Auxins are a class of naturally occuring or synthetic organic (carbon-containing) plant growth substances (often called phytohormones or plant hormones) that increase, in low concentrations, the rate of cell elongation in stems, among other influences. All plants have auxins, and the prominent auxin indole-3-acetic acid (IAA) is found in almost all plants examined for auxins, usually in minute amounts.
Auxins play an essential role in coordination of many growth and behavioral processes in the plant life cycle. In addition to the definitive function of shoot elongation under proper conditions, auxins also influence phototropism (growth of stems toward light), inhibit cell elongation in roots, impact cell differentiation, inhibit lateral branching, and can impact development of flowers and fruit.
The special role of human beings relative to nature has led to a desire to investigate auxins and creatively use this knowledge in practical agricultural purposes. One such use is in the production of synthetic auxins that can act as herbicides. These can disrupt the natural auxin balance in plants, causing abnormal growth of mature cells and preventing the formation of new cells (Davy and Buchner 2006). Auxins used in high concentrations likewise can work as herbicides. On the other hand, one such synthetic auxin, 2,4,5-Trichlorophenoxyacetic acid (2,4,5-T), one of the active agents in Agent Orange, used in Vietnam, has an unavoidable dioxin contaminant identified as harmful to human beings.
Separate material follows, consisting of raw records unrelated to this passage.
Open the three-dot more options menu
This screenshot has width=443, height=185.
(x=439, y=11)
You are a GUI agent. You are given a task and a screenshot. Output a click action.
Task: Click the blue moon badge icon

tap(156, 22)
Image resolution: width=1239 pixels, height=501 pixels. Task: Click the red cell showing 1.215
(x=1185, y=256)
Auxins, the first hormones to be discovered, have been demonstrated to be a basic coordinative signal of plant development. Davy and Buchner (2006), who state they can be thought of as a plant's replacement for the nervous system, note that they can regulate other hormones, regulate all stages of plant development, and act as a balancer for the plant's development of organs and other structures.
Auxins' pattern of active transport through the plant is complex, and auxins typically act in concert with (or opposition to) other plant hormones. For example, the ratio of auxin to cytokinin in certain plant tissues determines initiation of root versus shoot buds. As a result, a plant can (as a whole) react on external conditions and adjust to them, without requiring a nervous system.
The most important member of the auxin family is indole-3-acetic acid (IAA). It generates the majority of auxin effects in intact plants, and is the most potent native auxin. However, molecules of IAA are chemically labile in aqueous solution, so IAA cannot be applied commercially as a plant growth regulator.
There are two basic groups of auxins.
Auxins are often used to promote initiation of root growth and are the active ingredient of the commercial preparations used in horticulture to root stem cuttings. They can also be used to promote uniform flowering, to promote fruit set, and to prevent premature fruit drop.
Some synthetic auxins such as 2,4-D and 2,4,5-trichlorophenoxyacetic acid (2,4,5-T) can be used as herbicides. Broad-leaf plants (dicots) such as dandelions are much more susceptible to auxins than narrow-leaf plants (monocots) like grass and cereal crops.
Auxins directly stimulate or inhibit the expression of specific genes. Auxin induces transcription by targeting for degradation members of the Aux/IAA family of transcriptional repressor proteins, The degradation of the Aux/IAAs leads to the derepression of ARF-mediated transcription. Aux/IAAs are targeted for degradation by ubiquitination, catalysed by an SCF-type ubiquitin-protein ligase.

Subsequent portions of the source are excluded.